Laut den Erzählungen der betroffenen Filmschaffenden waren sie verschiedenen Formen sexualisierter Gewalt und Missachtung ausgesetzt; u. a. Verachtung und Entwürdigung durch „sexistische und sexualisierte Bemerkungen“. Die Angreifer hätten „ihre Machtposition ausgenützt und die Betroffene zum Schweigen oder zum Hinnehmen ihrer sexuellen Untaten gezwungen, sonst wurde das Gehalt oder Honorar einfach nicht bezahlt“. Den Opfern wurde außerdem gedroht, sie würden ihren „Job verlieren, wenn sie über die begangenen Missetaten reden“ würden. Darüber hinaus haben die Filmemacherinnen oft über „unerwünschten Körperkontakt“, „Nötigung“ und schließlich „körperliche Gewalt und Vergewaltigung“ berichtet.

Diese bitteren und leidvollen Erlebnisse, die gewiss tiefe seelische Wunden verursacht haben, weisen auf eine ausgeprägte strukturelle Gewaltausübung in der Filmindustrie Irans hin, die stillschweigend toleriert, verharmlost und gedeckt wird. Denn es gibt tatsächlich keine ernsthaften Sanktionen für die Angreifer, die auch deshalb unbesorgt weitermachen. Diese berühmten Persönlichkeiten, denen ihre Fans huldigen, sind die Vorbilder der neuen Generation. Allein das muss für unsere Gesellschaft alarmierend sein.

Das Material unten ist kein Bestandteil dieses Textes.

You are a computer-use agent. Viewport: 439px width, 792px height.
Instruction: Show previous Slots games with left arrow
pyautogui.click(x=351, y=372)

Hinzu kommt, dass es keine Aufsichtsinstanz gibt, die sich aus Personen zusammensetzt, die zum Thema sexuelle Gewalt und verbale Belästigung geschult sind. Eine solche Instanz müsste in der Lage sein, die Fälle über das sexualisierte Fehlverhalten von Vorgesetzten gegenüber den Kolleginnen in einem Filmprojekt gegebenenfalls gründlich zu untersuchen.

Es gibt keine Klauseln oder Paragraphen in Arbeitsverträgen hinsichtlich der Bestimmungen oder rechtlichen Folgen, die sich auf den Schutz von Filmschaffenden vor Nötigung, sexualisierter physischer und psychischer Gewalt, sexueller Erpressung, verbaler Belästigung, Beleidigung und Demütigung am Arbeitsplatz beziehen. Das Thema der Schutzlosigkeit der Frauen und die rechtlichen Sanktionen für die Täter werden in der Öffentlichkeit oder in den Medien auch nicht behandelt.

Das Verfahren, das die Gewerkschaften und Verbände seit Jahren in der Filmbranche praktizieren, endet oft zu Gunsten der Täter, die den Frauen Schmerzen, Leid und Unrecht zugefügt haben, da die Verhandlungen hinter verschlossenen Türen und durch Vermittlung zwischen Opfer und Täter stattfinden.

Unter solchen Umständen und trotz der ungleichen Machtverhältnisse als Folge der ungleichen Geschlechterverhältnisse in der Filmindustrie haben wir Filmemacherinnen in all den Jahren unser Bestes getan und unsere Phantasie, Kreativität und physische und psychische Stärke für die Bereicherung der Filmwelt eingesetzt. Und das obwohl unsere Kompetenz stets aufgrund der herrschenden Misogynie in Frage gestellt, unsere hart erkämpften Möglichkeiten dauernd beschnitten wurden und weiter eingeschränkt werden – vor allem weil unser Anteil an Schlüsselpositionen, Entscheidungsgremien und finanziellen Zuwendungen in dieser Branche sehr gering ist.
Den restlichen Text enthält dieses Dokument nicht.